[[ Text block open ]]
Poster
in
Workshop: ICML 2024 Workshop on Foundation Models in the Wild
Extrapolative Protein Design through Triplet-based Preference Learning
Mostafa Karimi · Sharmi Banerjee · Tommi Jaakkola · Bella Dubrov · Shang Shang · Ron Benson
Keywords: [ Extrapolative Biological Design ] [ Protein Language Models ] [ Protein Design ] [ preference learning ]
Extrapolative protein design is a crucial task for automated drug discovery to design proteins with higher fitness than what has been seen in training (eg. higher stability, tighter binding affinity, etc.). The current state-of-the-art methods assume that one can safely steer protein design in the extrapolation region by learning from pairs alone. We hypothesize that (1) noisy pairs do not accurately approximate gradient to improve fitness (2) it is challenging for the models to learn higher order relationships among designs (triplets, etc) from noisy pairs alone. Motivated by the success of alignment in large language models, we have developed an extrapolative protein design via triplet-based preference learning for both better approximation of gradient and directly modeling ranks of triplets fitness. We evaluated our model's performance in designing AAV and GFP proteins and demonstrated that the proposed framework significantly improves the generative models' effectiveness in extrapolation tasks.
[[ Text block closed ]]
[[ Information given open ]]
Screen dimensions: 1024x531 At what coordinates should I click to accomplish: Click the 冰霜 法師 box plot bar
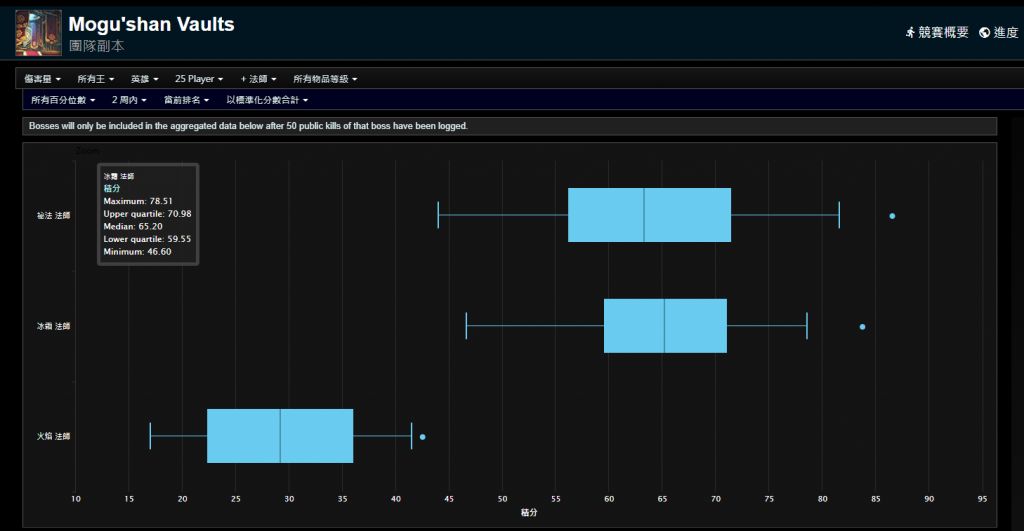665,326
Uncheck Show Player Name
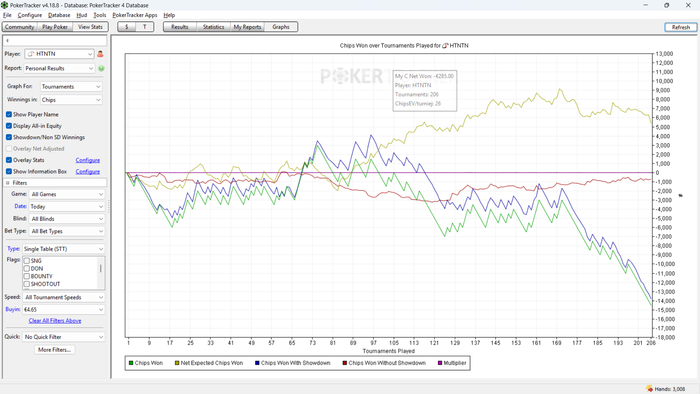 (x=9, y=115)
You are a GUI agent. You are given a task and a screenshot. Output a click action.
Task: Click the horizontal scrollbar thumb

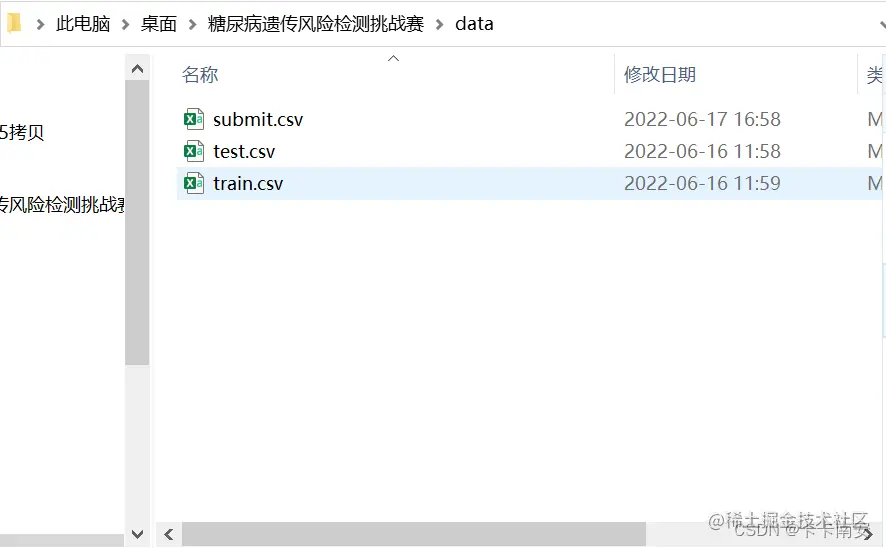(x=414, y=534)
[[ Information given closed ]]
[[ Information given open ]]
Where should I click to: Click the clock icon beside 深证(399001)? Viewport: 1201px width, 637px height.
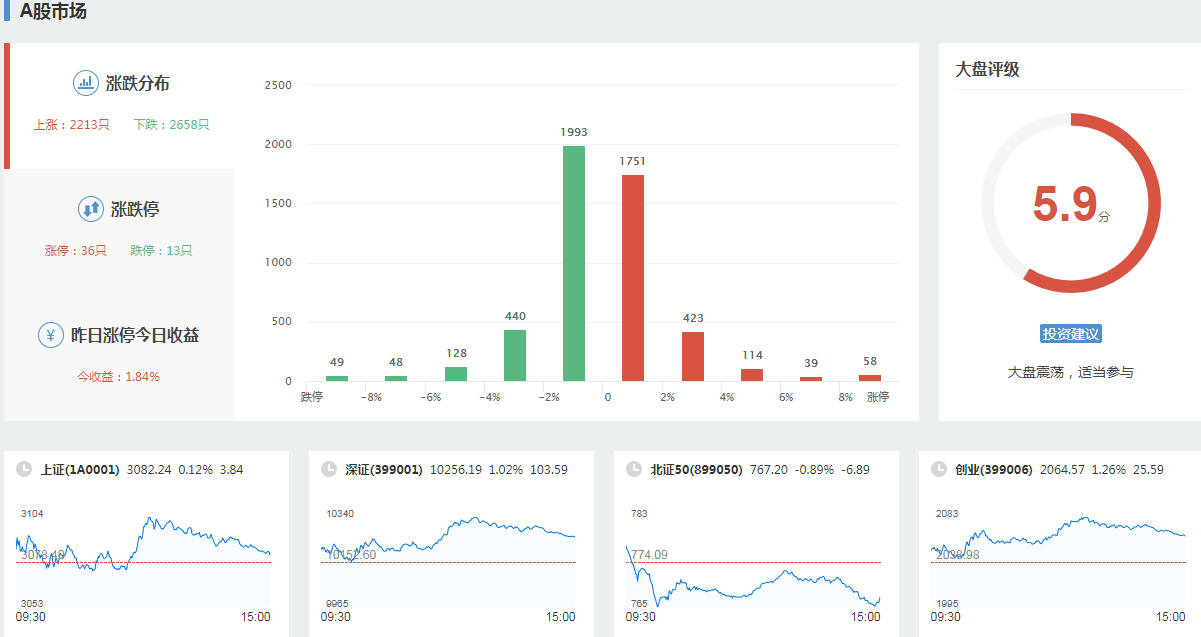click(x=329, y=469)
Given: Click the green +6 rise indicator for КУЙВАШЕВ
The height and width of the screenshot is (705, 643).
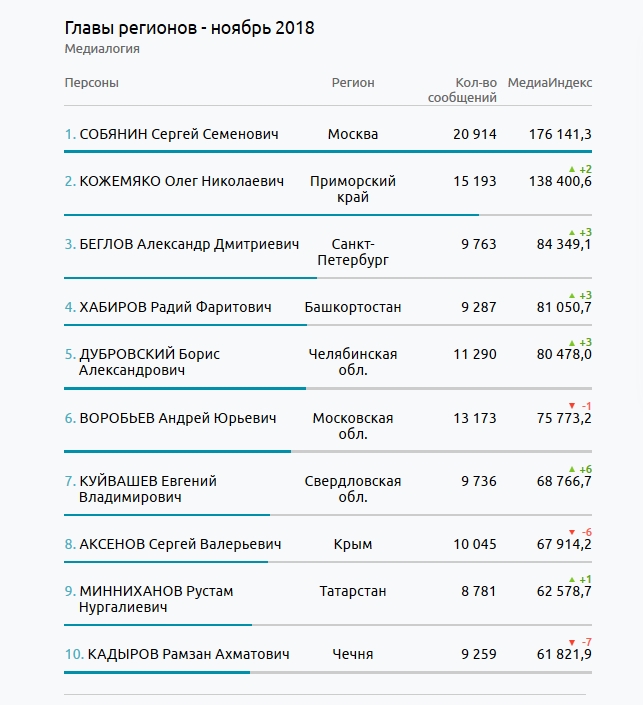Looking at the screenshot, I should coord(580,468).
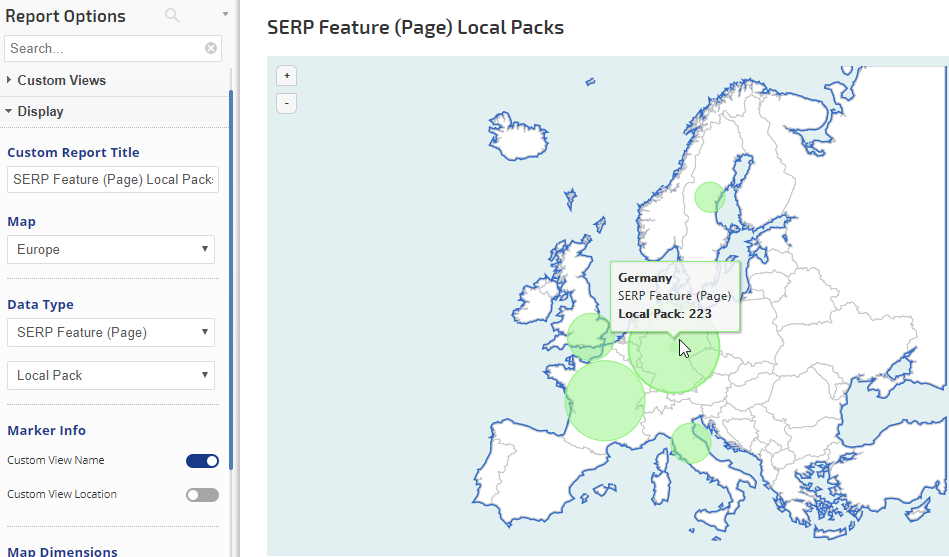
[[ Information given closed ]]
[[ Information given open ]]
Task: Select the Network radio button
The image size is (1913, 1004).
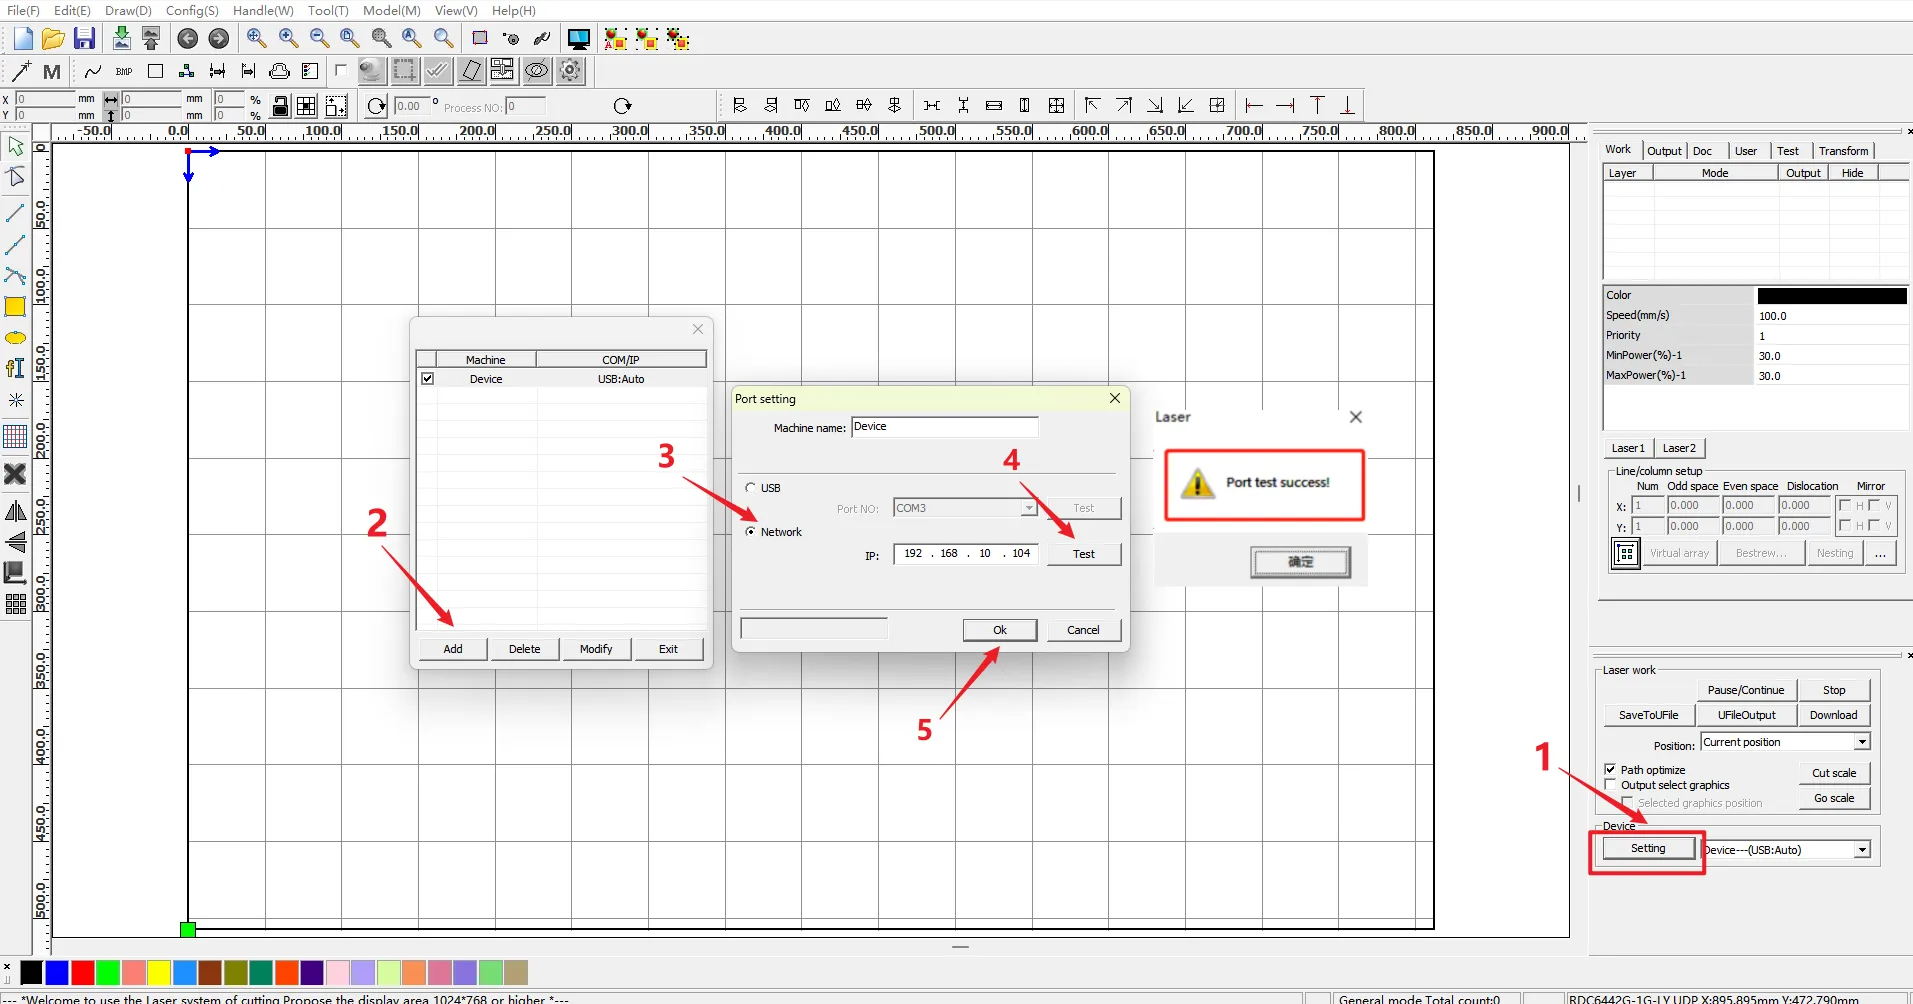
[[ Information given closed ]]
Instructions for the task:
Answer these about the protein design poster text above:
(a) In which workshop does the poster appear?
(b) According to the text, the success of what motivated the developers' approach?
(c) Which two proteins were used to evaluate the model?

Task solution:
(a) ICML 2024 Workshop on Foundation Models in the Wild
(b) Alignment in large language models
(c) AAV and GFP